THE LEAVEN OF TRUTH AT WORK IN THE WORLD

RECONCILIATION IN NORTHERN IRELAND BUILDING THE PEACE THAT JESUS MADE POSSIBLE

On a glorious spring day last April, Reverend Doug Baker and I sat down to talk in the quiet community room of the chapel at Alma College in Michigan. Baker, a Presbyterian minister and missionary, was scheduled to give a presentation in the chapel later that evening about the progress he sees has been made toward reconciliation between Protestants and Christians in Northern Ireland, and the ongoing challenges to peace.

As coordinator of the Partners in Transformation project, a ministry in Belfast, his work is to forward its mission "to enhance, nurture, and support the capacity of churches and faith communities in their calling to be peace builders and agents of transformation" across social, political, and religious divides. "When the Gospel is truly lived out," Baker tells me, "it has the power to unite and create a more inclusive community."

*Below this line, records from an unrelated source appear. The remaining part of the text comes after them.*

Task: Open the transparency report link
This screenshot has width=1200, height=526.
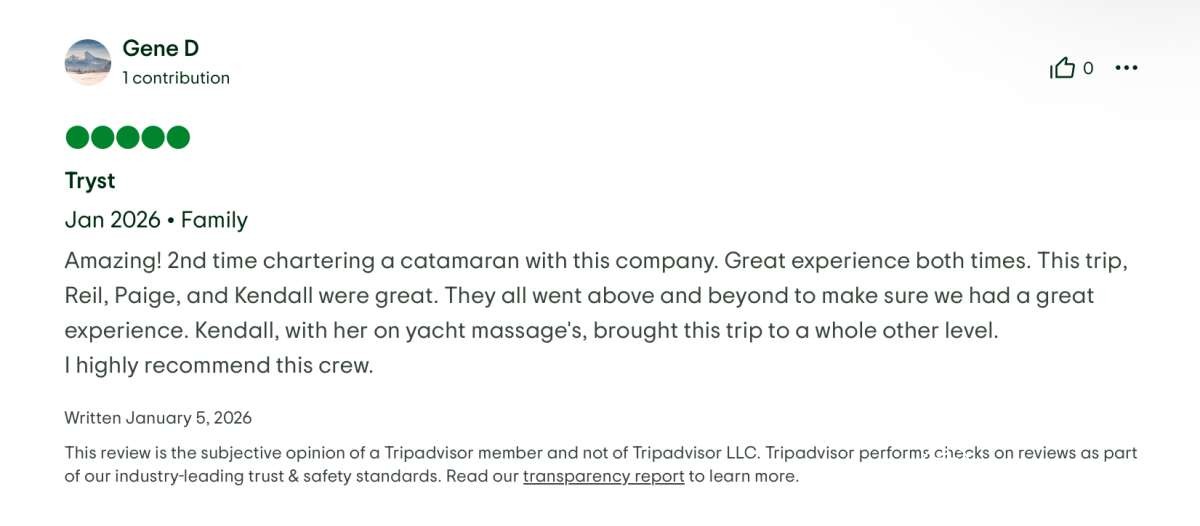Action: click(x=603, y=476)
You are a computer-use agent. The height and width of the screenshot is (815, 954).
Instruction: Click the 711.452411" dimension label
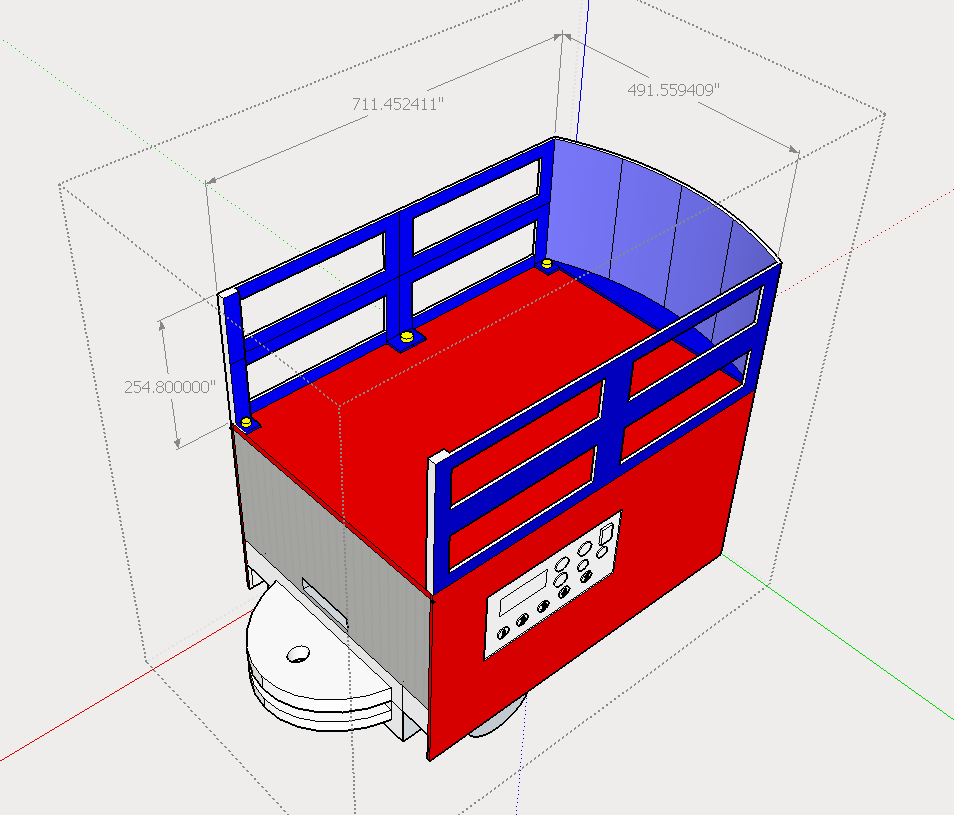point(397,103)
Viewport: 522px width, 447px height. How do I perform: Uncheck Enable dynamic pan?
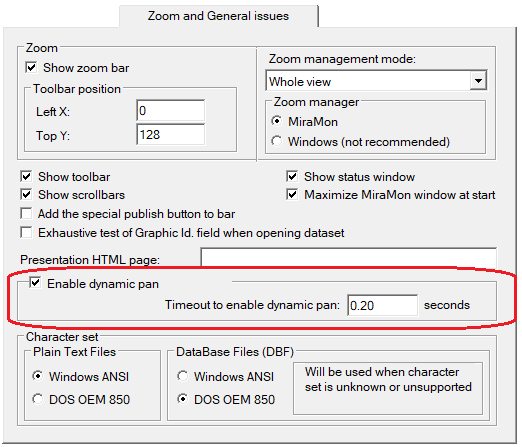pos(35,283)
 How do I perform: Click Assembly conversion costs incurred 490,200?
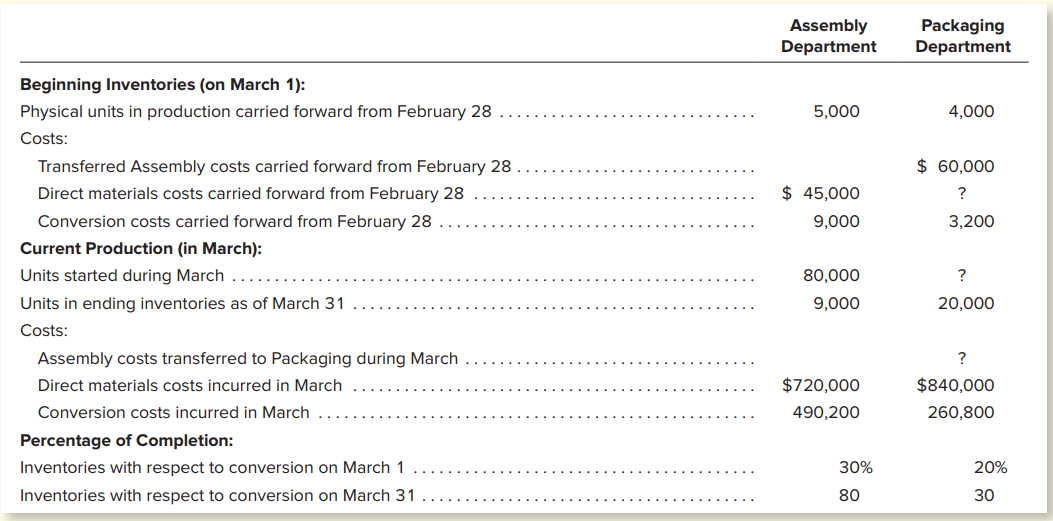826,413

Born in America, Baker was sent to Northern Ireland in 1970 through a mission program, at a time of increasing violence in the region. Despite his being hijacked at gunpoint, getting caught in aggressive crossfire, and seeing glass shower around him once after a nearby explosion, he chose to accept an invitation to return to Northern Ireland in 1979 "in mission" with the Presbyterian Church (USA), shortly after receiving his Master of Divinity degree from Princeton Theological Seminary. Since then, Northern Ireland has become home.